J'avais gardé du premier tome de Shandy le goût amer d'un second rendez-vous manqué. Certes j'y retrouvais Dominique Bertail, auteur de l'étonnant, et malheureusement resté discret, Homme Nuit paru aux éditions
Alain Beaulet, et pourtant… ce premier volume avait laissé l'empreinte d'un certain déséquilibre. Non que l'esprit du siècle en soit absent, l'évocation filée de l'Abbaye dans la forêt de chênes de Caspar David Friedrich en confesse l'héritage romantique, simplement, au delà d'une justesse graphique délicieusement envoûtante – j'y avais retrouvé quelque chose de l'univers onirique du Capitaine écarlate d'
Emmanuel Guibert – l'album souffrait, selon moi, d'une mise en couleur, d'un découpage et d'une trame scénaristique inégale. Fruit d'une collaboration naissante, l'album augurait toutefois du possible renouvellement d'un genre historique passablement moribond.

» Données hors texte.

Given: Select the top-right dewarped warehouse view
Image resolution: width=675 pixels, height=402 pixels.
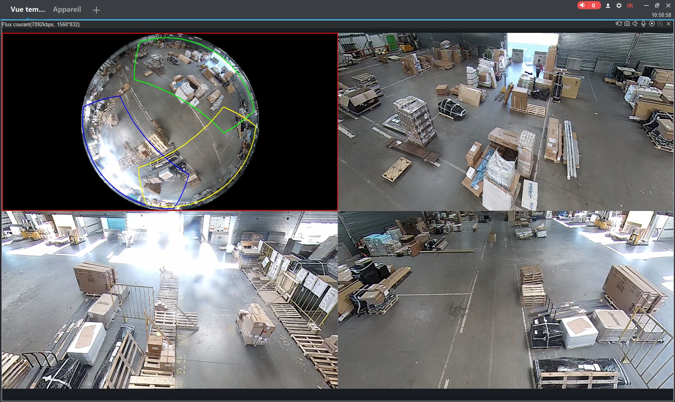Looking at the screenshot, I should pyautogui.click(x=506, y=122).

Passé l'intrigue prétexte du premier tome, le Dragon d'Austerlitz plonge Shandy au coeur de la bataille des Trois Empereurs. Admis dans un des régiments de dragons de la Grande Armée, il y fera son apprentissage du feu et retrouvera au passage deux personnages clés du premier volume, pièces maitresses d'un échiquier dont on peine toujours à déméler les enjeux. le triangle amoureux se met en place sur fonds de complots supposés et Dorigo s'affirme comme le contre-modèle obligé de Shandy. Lui ne découvre pas le monde, ne cherche pas l'aventure, ni les chemins qui "feront de lui un homme", il est la réalité pragmatique d'un agent au service de l'Etat… et de ses ambitions personnelles. Austerlitz est pour Shandy l'occasion d'un baptême par les armes autant que du deuil d'un certain idéal romantique.

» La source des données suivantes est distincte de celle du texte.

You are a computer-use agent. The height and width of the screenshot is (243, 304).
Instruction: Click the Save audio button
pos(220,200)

Après un premier opus hésitant, Matz et Bertail réalisent avec le Dragon d'Austerlitz un véritable coup de maître. le cadre et les personnages désormais posés, l'histoire est en marche soutenue par la maestria graphique de Dominique Bertail. Moins inégal que le premier tome et plus cohérent visuellement, l'album offre une mise en couleur maitrisée, et des ambiances et jeux de lumières tout à fait surprenants. Mais c'est surtout par son découpage et sa mise en scène que l'album se distingue. Bertail multiplie le nombre de cases, impose un rythme, fixe des expressions rappelant l'imagerie du dix neuvième siècle et donnant à chaque instant un peu plus corps au récit. Offrant une lecture "cinématographique" assumée de son oeuvre, il joue des différentes échelles de plan fixant dans un plan large un lieu, une athmosphère, ou un temps propice aux récitatifs qu'il ne limite qu'au strict minimum. La séquence de la bataille, que l'on sent inspirée des tableaux de guerre de l'époque, est un modèle du genre. Dans la plaine morave immaculée, les troupes coalisées tombent sous le feu des troupes françaises, l'air brunit. Sur le flanc est, les dragons attendent puis lancent l'assault pour repousser l'ennemi sur le lac gelé. La charge est brutale, sauvage rendue par une double page à fond perdu tout en puissance. La terre tremble à la simple lecture de ces planches : une émotion brute évoquée avec une rare maîtrise. Dans la double page suivante, sur un champs de bataille abandonné aux morts, Shandy est à terre, l'ombre plane sur la plaine. le regard perdu dans le vague il ne voit pas Dorigo et fixe les fuyards noyés sous le feu des canons dans les eaux gelées du lac.
Le Dragon d'Austerlitz est indéniablement un des albums majeurs de ce début d'année témoignant d'une maîtrise narrative et graphique peu commune. Loin des canons traditionnels du genre, Shandy explore une période sous-exploitée de l'histoire de France. L'occasion de délaisser quelques instants les éternels complots esotérico-moyenâgeux pour la mythologie entourant le Premier Empire, ainsi que l'inévitable esprit romantique.